## Records shown
◆ ◆ ◆ ◆ ◆

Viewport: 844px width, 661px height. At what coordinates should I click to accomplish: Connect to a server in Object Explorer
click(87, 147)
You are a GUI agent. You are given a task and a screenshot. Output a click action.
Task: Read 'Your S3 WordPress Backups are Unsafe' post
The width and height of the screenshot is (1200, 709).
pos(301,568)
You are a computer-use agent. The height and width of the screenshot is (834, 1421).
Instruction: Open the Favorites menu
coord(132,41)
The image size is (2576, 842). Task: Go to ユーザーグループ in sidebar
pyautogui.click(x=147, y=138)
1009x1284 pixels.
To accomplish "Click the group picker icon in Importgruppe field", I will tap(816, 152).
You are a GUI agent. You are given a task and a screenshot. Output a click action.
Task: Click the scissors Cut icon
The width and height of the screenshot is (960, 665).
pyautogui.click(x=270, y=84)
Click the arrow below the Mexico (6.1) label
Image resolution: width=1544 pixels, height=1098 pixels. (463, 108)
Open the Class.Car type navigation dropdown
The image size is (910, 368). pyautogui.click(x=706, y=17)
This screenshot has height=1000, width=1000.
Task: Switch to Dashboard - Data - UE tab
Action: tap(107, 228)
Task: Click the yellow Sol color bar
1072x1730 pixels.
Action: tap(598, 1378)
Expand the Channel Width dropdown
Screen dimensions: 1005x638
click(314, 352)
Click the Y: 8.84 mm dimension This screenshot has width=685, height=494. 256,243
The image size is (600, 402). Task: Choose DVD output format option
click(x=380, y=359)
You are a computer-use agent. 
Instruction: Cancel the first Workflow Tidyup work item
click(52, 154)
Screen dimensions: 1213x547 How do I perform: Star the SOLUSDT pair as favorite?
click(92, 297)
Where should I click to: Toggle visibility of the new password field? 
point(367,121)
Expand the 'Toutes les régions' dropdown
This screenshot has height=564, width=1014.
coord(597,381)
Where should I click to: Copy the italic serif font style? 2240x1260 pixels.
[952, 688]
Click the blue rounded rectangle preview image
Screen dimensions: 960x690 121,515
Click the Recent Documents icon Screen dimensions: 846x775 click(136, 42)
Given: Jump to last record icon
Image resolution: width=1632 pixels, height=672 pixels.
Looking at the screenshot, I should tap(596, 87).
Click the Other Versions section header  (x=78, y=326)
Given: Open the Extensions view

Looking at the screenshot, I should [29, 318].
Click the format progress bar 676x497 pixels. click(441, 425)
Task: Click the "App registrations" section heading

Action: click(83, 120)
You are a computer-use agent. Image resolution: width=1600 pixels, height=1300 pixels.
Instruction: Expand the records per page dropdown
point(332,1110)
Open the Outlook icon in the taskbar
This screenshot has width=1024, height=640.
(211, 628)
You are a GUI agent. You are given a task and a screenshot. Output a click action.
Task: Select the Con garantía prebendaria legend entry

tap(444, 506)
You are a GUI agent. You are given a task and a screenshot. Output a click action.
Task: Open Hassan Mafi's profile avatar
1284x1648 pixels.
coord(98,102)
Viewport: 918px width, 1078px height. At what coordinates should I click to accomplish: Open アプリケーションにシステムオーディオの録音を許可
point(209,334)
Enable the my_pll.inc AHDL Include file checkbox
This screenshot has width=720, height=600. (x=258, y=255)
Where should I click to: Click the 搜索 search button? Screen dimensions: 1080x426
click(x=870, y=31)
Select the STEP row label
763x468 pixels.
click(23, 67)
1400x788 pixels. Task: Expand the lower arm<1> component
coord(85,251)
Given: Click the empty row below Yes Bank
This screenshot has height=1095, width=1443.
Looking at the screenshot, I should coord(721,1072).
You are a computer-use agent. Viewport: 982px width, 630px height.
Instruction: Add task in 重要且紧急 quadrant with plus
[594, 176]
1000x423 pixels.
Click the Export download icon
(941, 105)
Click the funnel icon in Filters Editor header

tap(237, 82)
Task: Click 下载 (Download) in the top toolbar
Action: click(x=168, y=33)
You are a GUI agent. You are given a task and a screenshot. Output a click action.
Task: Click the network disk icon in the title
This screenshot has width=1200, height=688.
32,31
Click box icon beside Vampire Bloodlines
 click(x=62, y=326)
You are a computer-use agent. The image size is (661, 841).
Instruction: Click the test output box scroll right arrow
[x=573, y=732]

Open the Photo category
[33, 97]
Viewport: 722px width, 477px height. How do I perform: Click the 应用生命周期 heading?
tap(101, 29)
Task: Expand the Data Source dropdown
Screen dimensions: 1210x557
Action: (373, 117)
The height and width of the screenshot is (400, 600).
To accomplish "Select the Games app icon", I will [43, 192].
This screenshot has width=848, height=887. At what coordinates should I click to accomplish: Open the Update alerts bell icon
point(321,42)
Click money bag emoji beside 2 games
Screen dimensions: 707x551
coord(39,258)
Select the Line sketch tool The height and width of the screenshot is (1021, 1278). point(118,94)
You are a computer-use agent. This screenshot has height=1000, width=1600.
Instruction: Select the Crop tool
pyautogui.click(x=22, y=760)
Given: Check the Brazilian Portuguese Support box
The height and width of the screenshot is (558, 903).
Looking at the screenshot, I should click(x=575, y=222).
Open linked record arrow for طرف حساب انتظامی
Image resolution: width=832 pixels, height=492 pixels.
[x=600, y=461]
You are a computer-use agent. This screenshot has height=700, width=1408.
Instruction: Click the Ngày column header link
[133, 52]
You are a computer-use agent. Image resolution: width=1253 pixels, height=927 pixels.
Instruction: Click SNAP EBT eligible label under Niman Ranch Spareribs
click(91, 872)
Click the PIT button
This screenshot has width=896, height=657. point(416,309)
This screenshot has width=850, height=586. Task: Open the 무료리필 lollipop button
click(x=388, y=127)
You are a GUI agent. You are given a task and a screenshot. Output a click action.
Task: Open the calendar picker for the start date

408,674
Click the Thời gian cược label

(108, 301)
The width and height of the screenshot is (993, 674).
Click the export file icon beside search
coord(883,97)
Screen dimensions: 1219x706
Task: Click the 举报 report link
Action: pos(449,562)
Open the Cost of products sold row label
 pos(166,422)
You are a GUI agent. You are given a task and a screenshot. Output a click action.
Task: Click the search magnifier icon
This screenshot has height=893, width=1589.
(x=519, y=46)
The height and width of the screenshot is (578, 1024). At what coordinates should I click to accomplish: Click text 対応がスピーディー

◆ ◆ ◆ ◆ ◆

## Task instructions
Using the listing above, gather each line that holds the string "will" and copy it.

## Written solution
To accomplish "Click the group picker icon in Importgruppe field", I will tap(816, 152).
To accomplish "Select the Games app icon", I will [43, 192].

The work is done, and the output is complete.